Why do you talk to your child like it’s a pet puppy?
As if taking pride in not being able to speak Bangla yourself is not enough, you are imbibing that in your child, as well. You’re trying hard to make sure your child says, “ouch,” instead of “orey baba!” In your effort, you give one-word instructions to your child to “sit”, “stop”, and “eat”. I’m starting to wonder if soon teach the child to “roll”.
And what’s with the accent?
Granted, you went to a Catholic school, and grew up with the Obangalis. But, most Obangalis speak more clearly than you do. You people find each other and then speak in Hinglish amongst yourselves. And with one month of leaving the city or the country, you start to sound like Priyanka Chopra in Quantico. It’s a matter of pride for the Bong diaspora to forget Bangla completely.

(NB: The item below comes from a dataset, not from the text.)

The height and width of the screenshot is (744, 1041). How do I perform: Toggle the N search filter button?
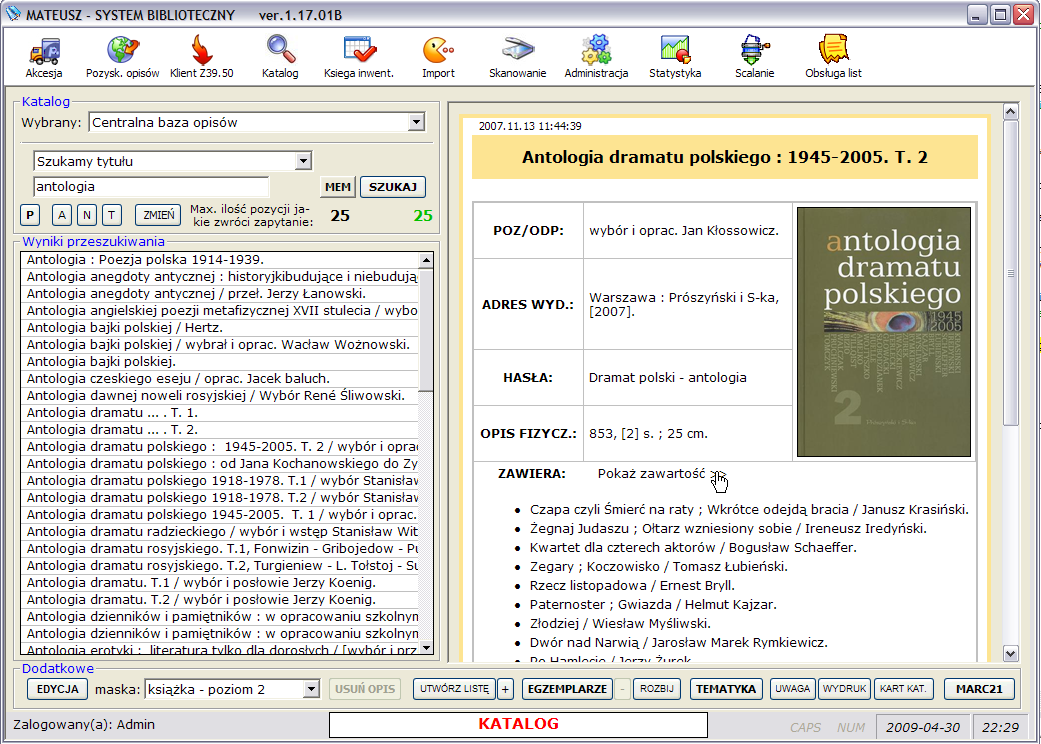coord(87,214)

How do you have an opinion about our political and economic scenario only after you leave?
As soon as you find a job outside Kolkata that not only pays better but also makes sure you now start paying for your accommodation, food, electricity, and everything else that you didn’t know exist, you start questioning our professionalism. You realise that the main problem with Kolkata is the lack of job opportunities. Suddenly, you see the problem with our political situation. Before, you were apolitical. You even hate the Probashi Bangalis who want to stay Bangalis.
From when did you forget to “carry” the saree?

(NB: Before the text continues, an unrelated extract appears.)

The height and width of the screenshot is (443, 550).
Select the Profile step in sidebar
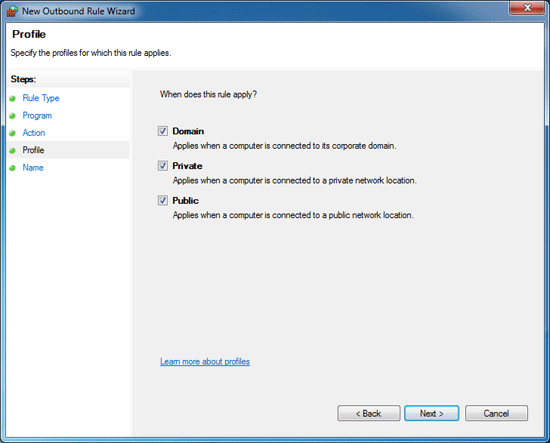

Remember Saraswati Pujo when you danced in a yellow saree in the school function? That Ashtami morning you wore a saree and went pandal-hopping after Pushpanjali? Suddenly, all you can say about a saree is, “ami saree ta ekdom carry korte pari na.” With an accent.
How is “Pasta” (read, phasthaa) better Kosha Mangsho?

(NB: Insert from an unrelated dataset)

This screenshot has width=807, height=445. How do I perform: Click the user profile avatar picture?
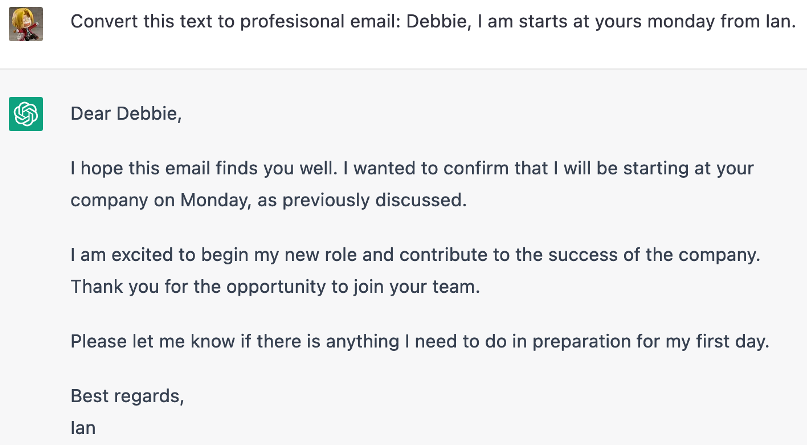(x=25, y=25)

It breaks my heart, and I’m forced to wonder if you’re ashamed of Kolkata Biriyani, Phuchka, and Luchi with Sada Aalu, too. It take it as a betrayal.
Why do you hate Bangali men?
When you say things like, “I love a Punjabis,” and “I hate how Bengali men look”, you sound just like those people who post ads for phorsha, sundori, convent-educated girl with the capability to make perfectly round chapatis, irrespective of your gender.
Why don’t you give Bengali movies and web series a chance?
You know about House of Cards on Netflix, but won’t even consider watching Choritroheen on Hoichoi. You watch House of Cards on Netflix, but consider it embarrassing to watch Byomkesh on Hoichoi. You’re ok with the sparkly Edward in Twilight, but won’t give Yoddha a chance, because Dev’s in it. Such prejudice, much wow!
Why do you read translations of Bengali books?
Somewhere after Sohoj Paath, Kheerer Putul, Sakuntala and Anondomela Pujo Sonkhya, you shifted to Sherlock Holmes and Harry Potter, and your half-hearted attempts to come back stopped at “Adventures of Feluda” and “The Land of Cards”. You are an English Grammar Nazi, proud of your privilege, but you can’t write two sentences in Bengali without inserting an imported word or expression. You take pleasure in the fact that to you and your children, “Bangla ta thik ashe na.”
And finally, what’s with the “HOO LALA HOO LALA” in the ad lib of Pagla Hawa?
It’s one level of stupidity to proudly declare that you hate Rabindrasangeet as a Bangali. But it’s god level stupidity to distort the songs in the name of love and inspiration. Please, STAAAPPP!
I hope that when you’re looking for the answers to these questions, you’ll also find the lost “O” that you need to add at the end of “Bong”, and come back, as a Bongo Chhana, to Bangla. I hope you overcome the colonial hangover as quickly as you transcended Bangaliyana. Because, you may think you’re Paella, but you’re actually non-veg Khichuri who watched by Zindegi Na Milegi Dobara.